This section is from the book "Robbery Under Arms; A Story Of Life And Adventure In The Bush And In The Australian Goldfields", by Rolf Boldrewood. Also available from Amazon: Robbery under Arms; a story of life and adventure in the bush and in the Australian goldfields.
Starlight had plenty of money, besides his share of the gold. If we could ever get away from this confounded rock-walled prison, good as it was in some ways; and if he and Aileen and the rest of us could make a clean dart of it and get to America, we could live there free and happy yet, in spite of all that had come and gone.
Aileen wasn't like to leave poor old mother as long as she wanted her, so it couldn't come off for a year or two at earliest, and many things were sure to happen in the meanwhile. So we let all the talking and walking and riding out in the evening go on as much as they pleased, and never said anything or seemed to take any notice at all about it.
All this time mother was at George Storefield's. When Aileen ran over that time, he said it wasn't fit for them to live at Rocky Flat by themselves. So he went over that very day -- like a good fellow, as he was -- and brought over the old woman, and made them both stay at his house, safe and comfortable. When Aileen said she had to go away to nurse dad he said he would take care of mother till she came back, and so she'd been there all the time. She knew Mrs.

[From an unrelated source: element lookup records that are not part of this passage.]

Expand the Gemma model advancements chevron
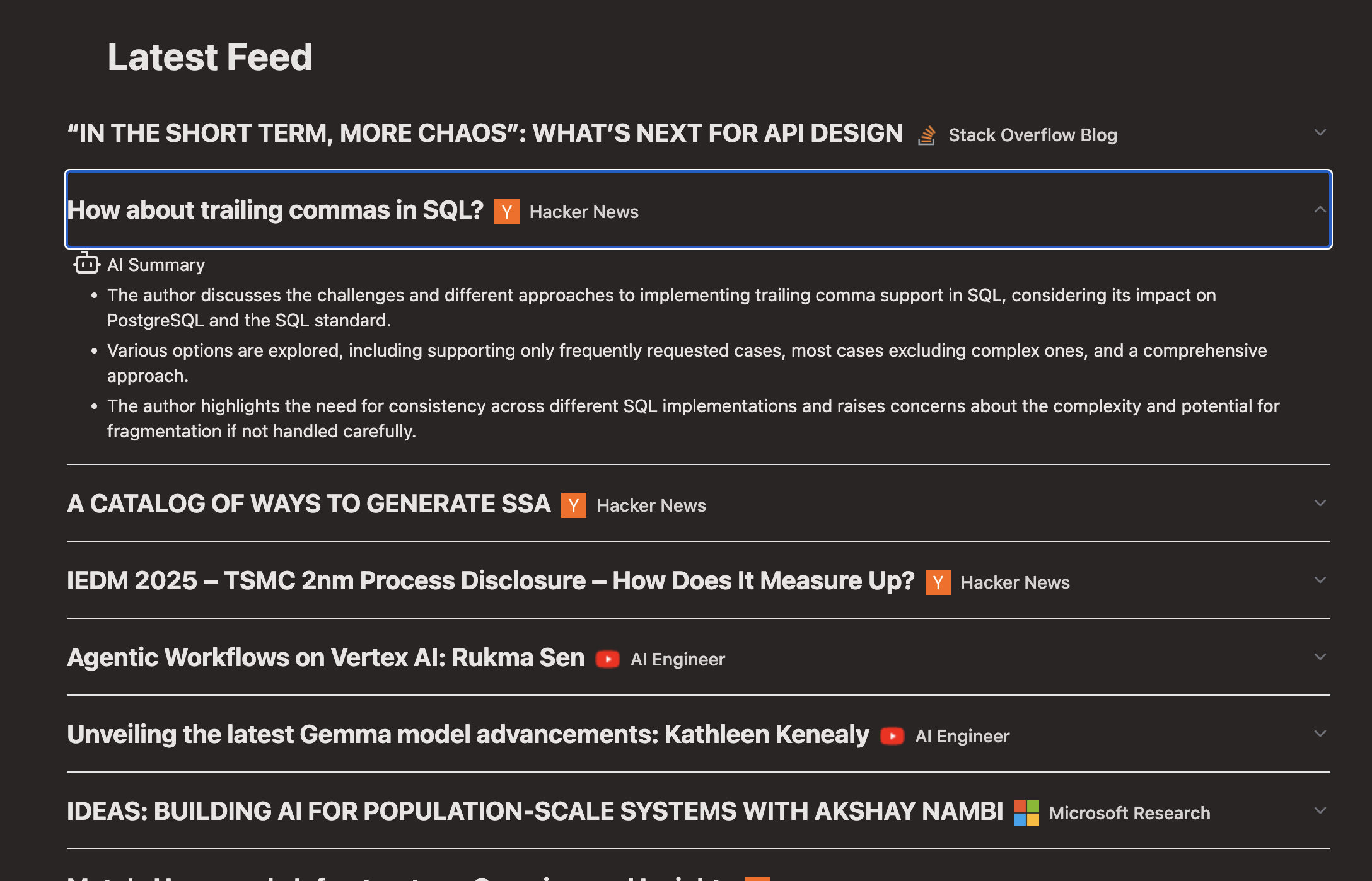click(x=1320, y=734)
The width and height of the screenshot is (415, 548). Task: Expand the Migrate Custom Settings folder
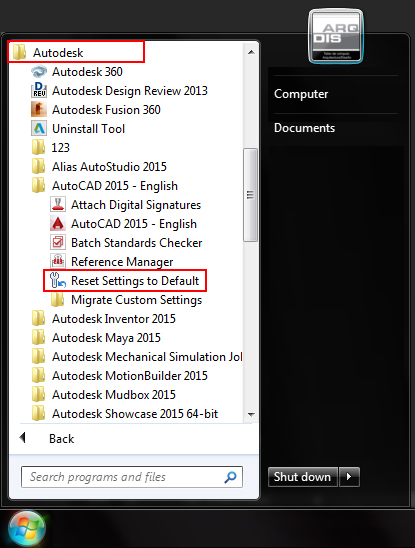126,300
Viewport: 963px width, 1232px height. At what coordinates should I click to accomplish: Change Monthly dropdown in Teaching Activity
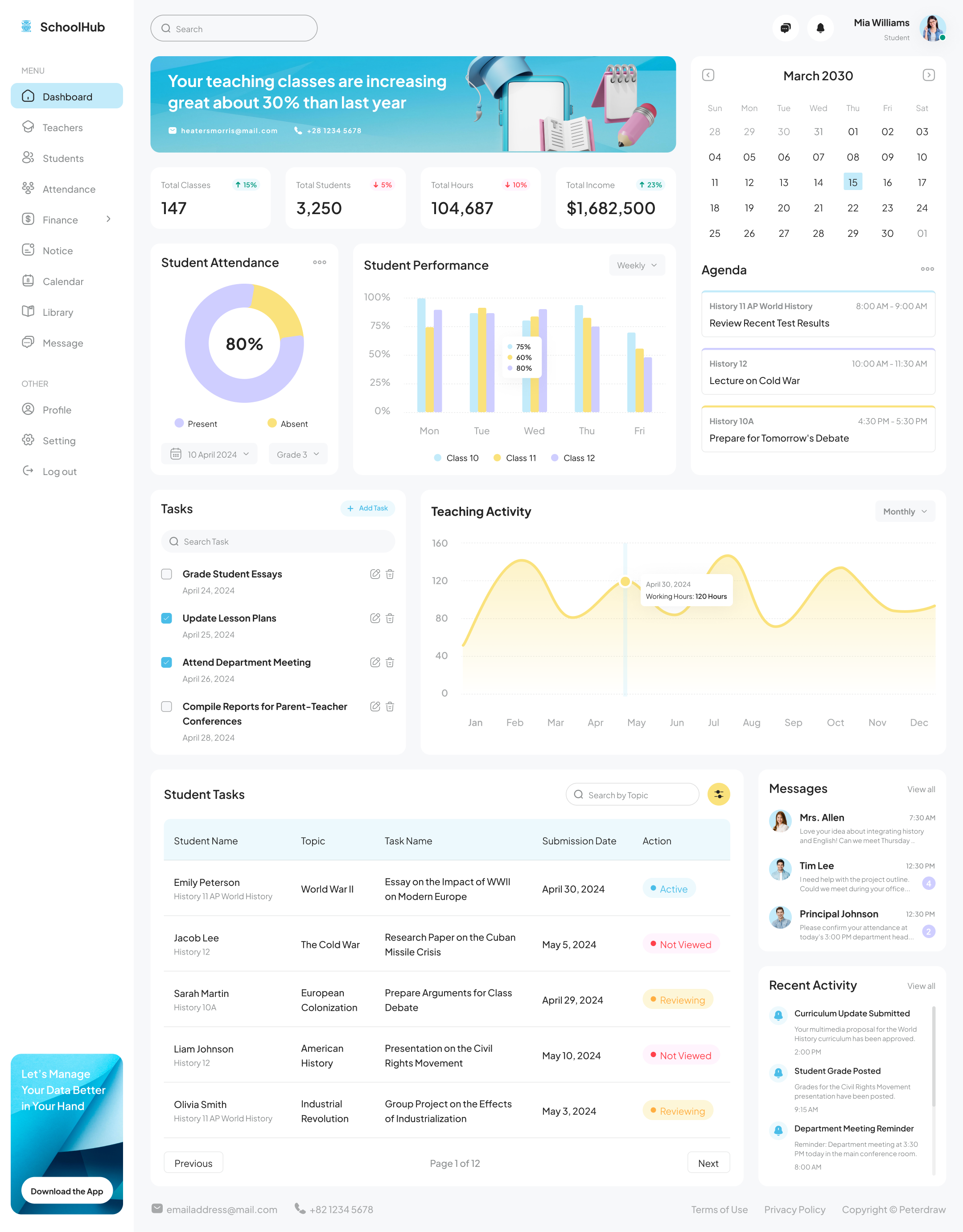tap(904, 511)
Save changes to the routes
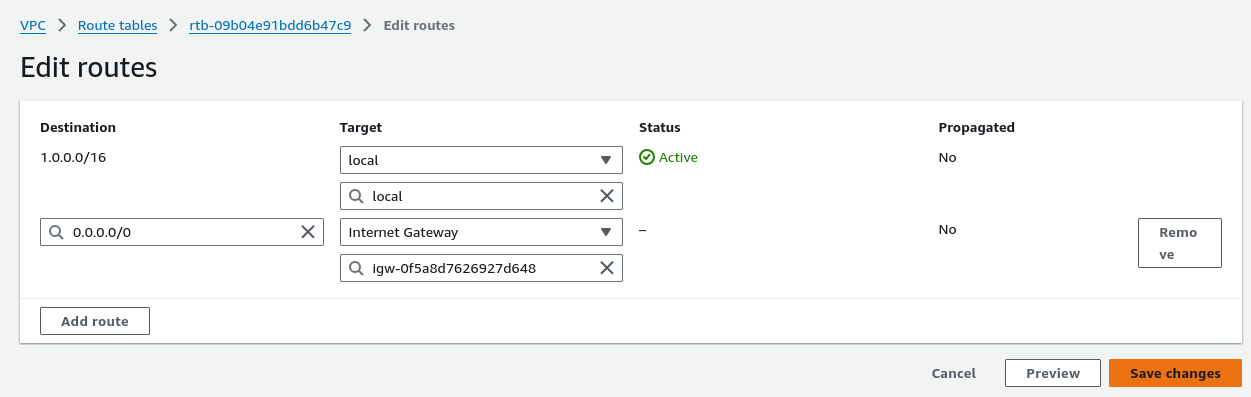Screen dimensions: 1251x397 pos(1175,373)
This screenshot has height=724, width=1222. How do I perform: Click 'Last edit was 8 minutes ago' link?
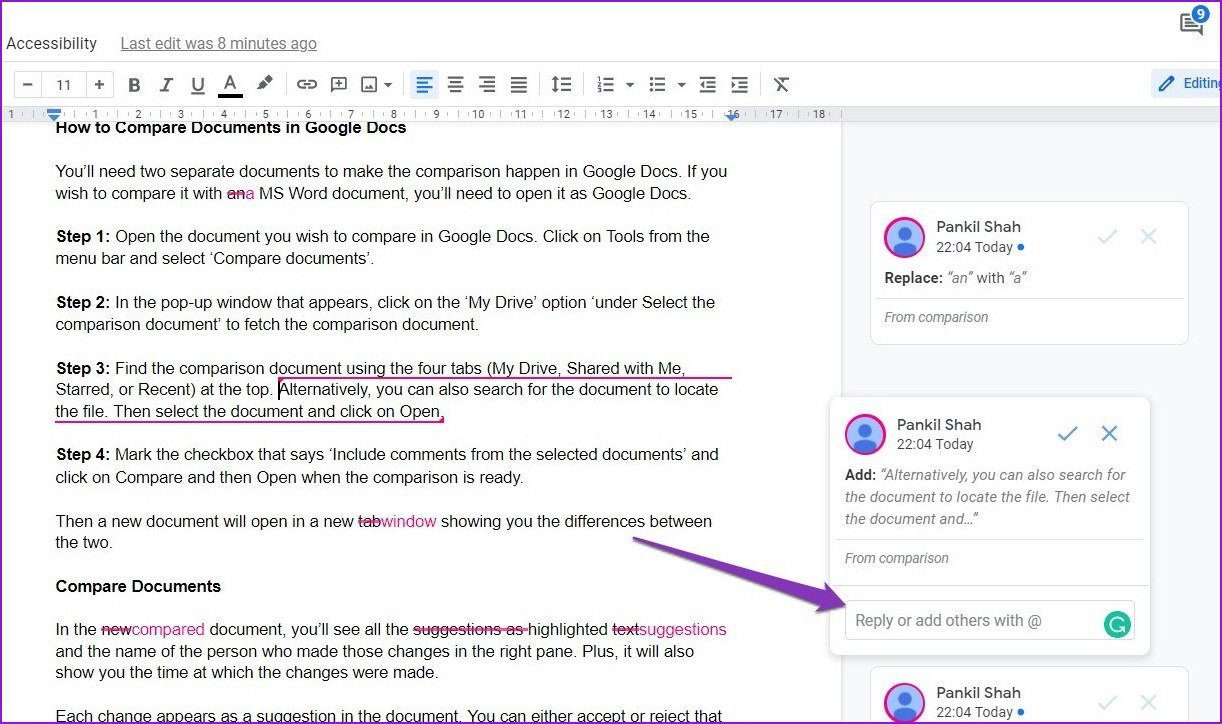(218, 43)
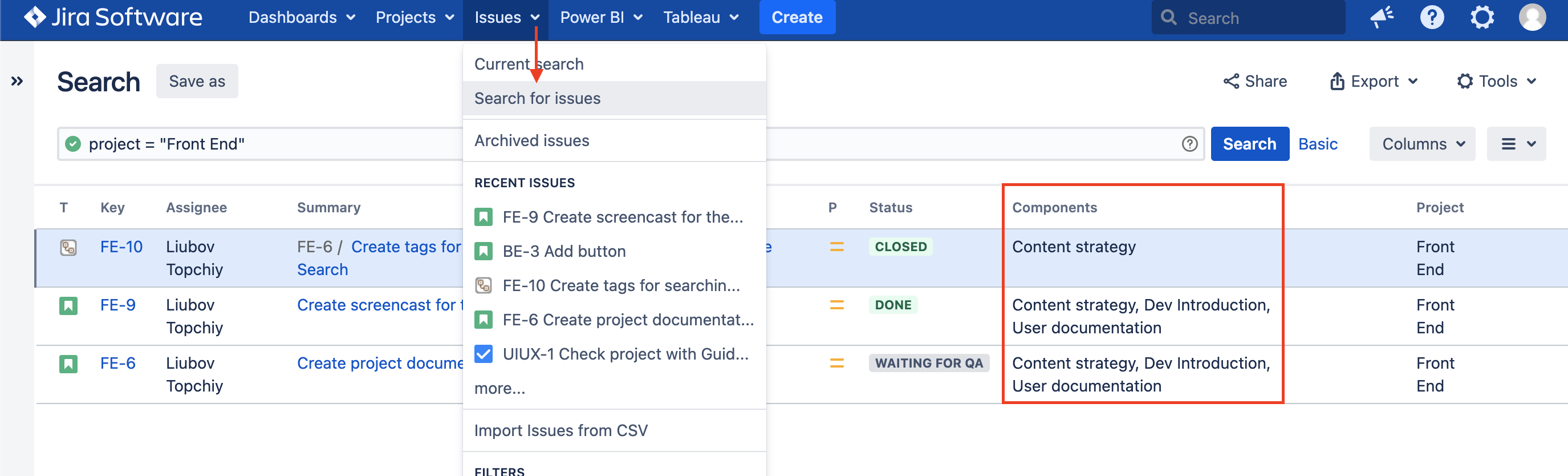Viewport: 1568px width, 476px height.
Task: Open the Tools dropdown
Action: [1497, 81]
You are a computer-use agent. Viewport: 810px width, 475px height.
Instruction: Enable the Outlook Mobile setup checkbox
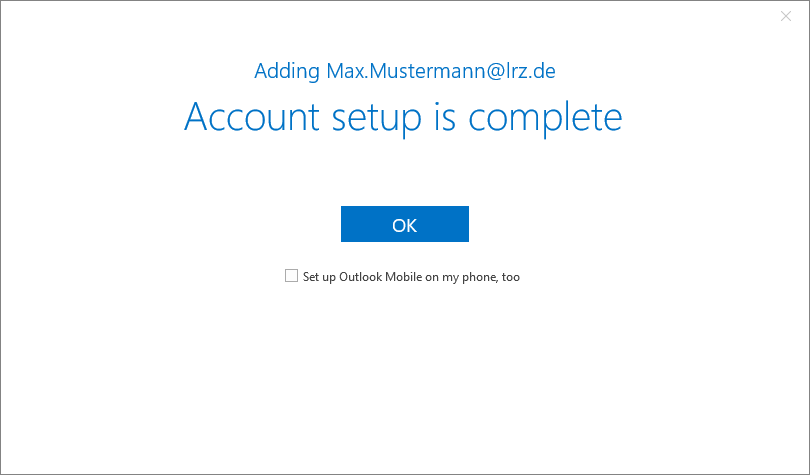(292, 276)
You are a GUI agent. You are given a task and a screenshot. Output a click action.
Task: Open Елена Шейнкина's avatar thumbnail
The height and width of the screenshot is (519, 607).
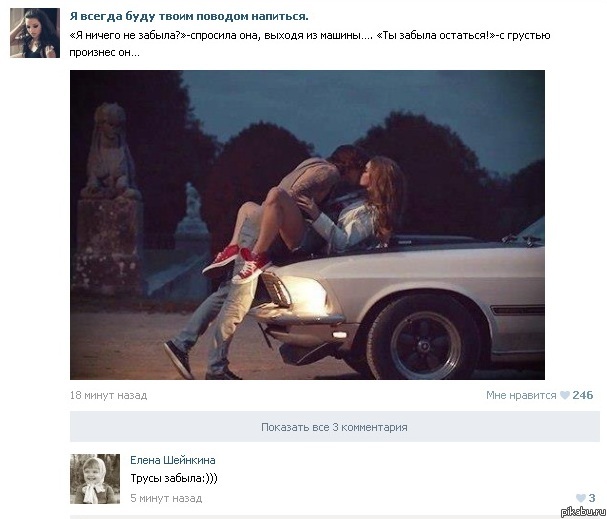(x=95, y=479)
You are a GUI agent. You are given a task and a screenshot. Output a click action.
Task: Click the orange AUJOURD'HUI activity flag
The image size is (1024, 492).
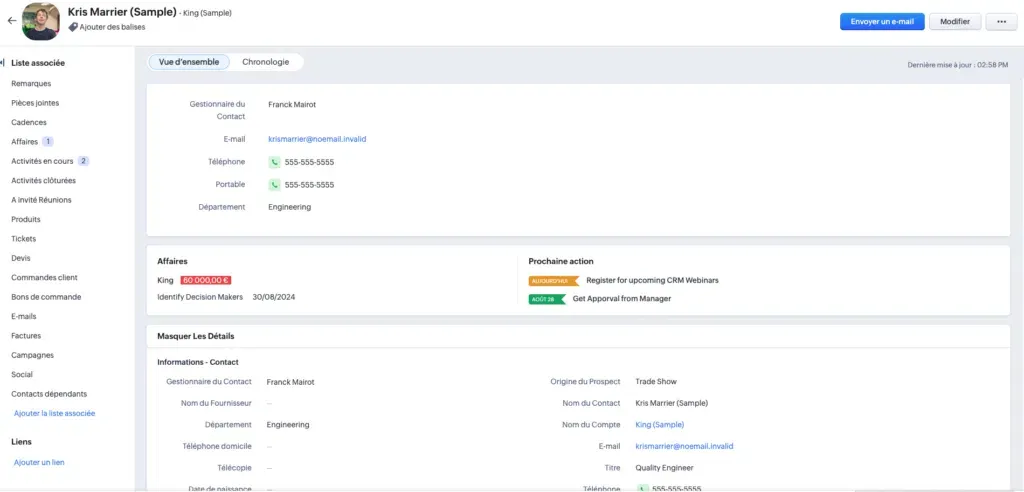click(x=553, y=281)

Storefield (George's mother) well in the old times; so they used to sit by the kitchen fire when they wanted to be extra comfortable, and knit stockings and talk over the good old times to their hearts' content.
If it hadn't been for old Mrs. Storefield I don't expect mother would have contented herself there -- the cottage was got so grand, Aileen told us, and Gracey had to dress a bit now. George had kept on making more money in every way he tried it, and of course he began, bit by bit, to live according to his means.
He'd bought cattle-stations on the Lachlan just when the gold broke out first, and everybody thought station property was never going to be worth nothing again. Now, since cattle had risen and meat and all to such a price, he was making money hand over fist. More than that, as I said before, he'd been made a magistrate, and all the swells began to take notice of him -- not altogether because he'd made money either; what I call the real swells, as far as I see, won't do that. If they don't care for a man -- no matter how much money he's made -- they hold shy of him. But if he's a straight-going good sort of fellow, that has his head screwed on the right way, and don't push himself forward too much, they'll meet him half-way, and a very good thing too.
We could see George was going upwards and out of our lot, beginning to mix with different people and get different notions -- not but what he was always kind and friendly in his way to Aileen and mother, and would have been to us if he'd ever seen us. But all his new friends were different kind of people, and after a bit, Aileen said, we'd only be remembered as people he'd known when he was young, and soon, when the old lady died, we'd be asked into the kitchen and not into the parlour. Aileen used to laugh when she talked like this, and say she'd come and see George when he'd married a lady, and what fun it would be to remind Gracey of the time they threshed the oats out together at Rocky Flat. But still, laugh and all, I could see, though she talked that way, it made her feel wretched all the while, because she couldn't help thinking that we ought to have done just as well as George, and might have been nigh-hand as far forward if we'd kept straight. If we'd only kept straight! Ah, there was where the whole mistake lay.
It often seems to me as if men and women ought to have two lives -- an old one and a new one -- one to repent of the other; the first one to show men what they ought to keep clear of in the second. When you think how foolish-like and childish man or woman commits their first fault, not so bad in itself, but enough often to shut them out from nearly all their chances of good in this world, it does seem hardish that one life should end all under the sun. Of course, there's the other, and we don't know what's coming, but there's so many different notions about that a chap like me gets puzzled, and looks on it as out of his line altogether.
We weren't sorry to have a little excuse to stop quiet at home for this month. We couldn't have done no good by mooching about, and ten to one, while the chase was so hot after all that were supposed to have had a hand in rubbing out Hagan and his lot, we should have been dropped upon. The whole country was alive with scouting parties, as well as the regulars. You'd have thought the end of the world was come. Father couldn't have done a better thing for himself and all of us than get hit as he did. It kept him and us out of harm's way, and put them off the scent, while they hunted Moran and Burke and the rest of their lot for their lives. They could hardly get a bit of damper out of a shepherd's hut without it being known to the police, and many a time they got off by the skin of their teeth.